What the task requires
All entries that follow are to be written out verbatim.

Information shown
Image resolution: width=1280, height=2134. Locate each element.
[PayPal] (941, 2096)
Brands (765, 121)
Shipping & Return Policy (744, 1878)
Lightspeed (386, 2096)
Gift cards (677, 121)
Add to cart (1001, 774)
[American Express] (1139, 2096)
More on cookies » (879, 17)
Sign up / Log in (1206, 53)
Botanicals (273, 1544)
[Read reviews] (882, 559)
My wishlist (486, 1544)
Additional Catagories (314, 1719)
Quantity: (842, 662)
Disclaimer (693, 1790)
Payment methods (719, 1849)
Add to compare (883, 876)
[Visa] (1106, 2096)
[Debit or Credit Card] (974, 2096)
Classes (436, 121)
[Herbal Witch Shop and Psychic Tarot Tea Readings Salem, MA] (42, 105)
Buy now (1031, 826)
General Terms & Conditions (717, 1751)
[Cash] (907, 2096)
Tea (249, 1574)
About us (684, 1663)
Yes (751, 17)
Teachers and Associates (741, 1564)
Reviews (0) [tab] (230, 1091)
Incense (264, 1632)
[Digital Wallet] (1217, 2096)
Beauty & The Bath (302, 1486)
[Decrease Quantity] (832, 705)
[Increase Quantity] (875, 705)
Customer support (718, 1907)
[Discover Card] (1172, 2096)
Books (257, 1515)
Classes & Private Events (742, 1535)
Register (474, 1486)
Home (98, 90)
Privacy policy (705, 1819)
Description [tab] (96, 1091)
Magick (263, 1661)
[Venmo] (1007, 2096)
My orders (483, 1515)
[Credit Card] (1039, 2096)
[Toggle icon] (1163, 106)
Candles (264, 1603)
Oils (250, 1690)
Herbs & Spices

Worked solution
Image resolution: width=1280, height=2134. Locate each element.
[PayPal] (941, 2096)
Brands (765, 121)
Shipping & Return Policy (744, 1878)
Lightspeed (386, 2096)
Gift cards (677, 121)
Add to cart (1001, 774)
[American Express] (1139, 2096)
More on cookies » (879, 17)
Sign up / Log in (1206, 53)
Botanicals (273, 1544)
[Read reviews] (882, 559)
My wishlist (486, 1544)
Additional Catagories (314, 1719)
Quantity: (842, 662)
Disclaimer (693, 1790)
Payment methods (719, 1849)
Add to compare (883, 876)
[Visa] (1106, 2096)
[Debit or Credit Card] (974, 2096)
Classes (436, 121)
[Herbal Witch Shop and Psychic Tarot Tea Readings Salem, MA] (42, 105)
Buy now (1031, 826)
General Terms & Conditions (717, 1751)
[Cash] (907, 2096)
Tea (249, 1574)
About us (684, 1663)
Yes (751, 17)
Teachers and Associates (741, 1564)
Reviews (0) [tab] (230, 1091)
Incense (264, 1632)
[Digital Wallet] (1217, 2096)
Beauty & The Bath (302, 1486)
[Decrease Quantity] (832, 705)
[Increase Quantity] (875, 705)
Customer support (718, 1907)
[Discover Card] (1172, 2096)
Books (257, 1515)
Classes & Private Events (742, 1535)
Register (474, 1486)
Home (98, 90)
Privacy policy (705, 1819)
Description [tab] (96, 1091)
Magick (263, 1661)
[Venmo] (1007, 2096)
My orders (483, 1515)
[Credit Card] (1039, 2096)
[Toggle icon] (1163, 106)
Candles (264, 1603)
Oils (250, 1690)
Herbs & Spices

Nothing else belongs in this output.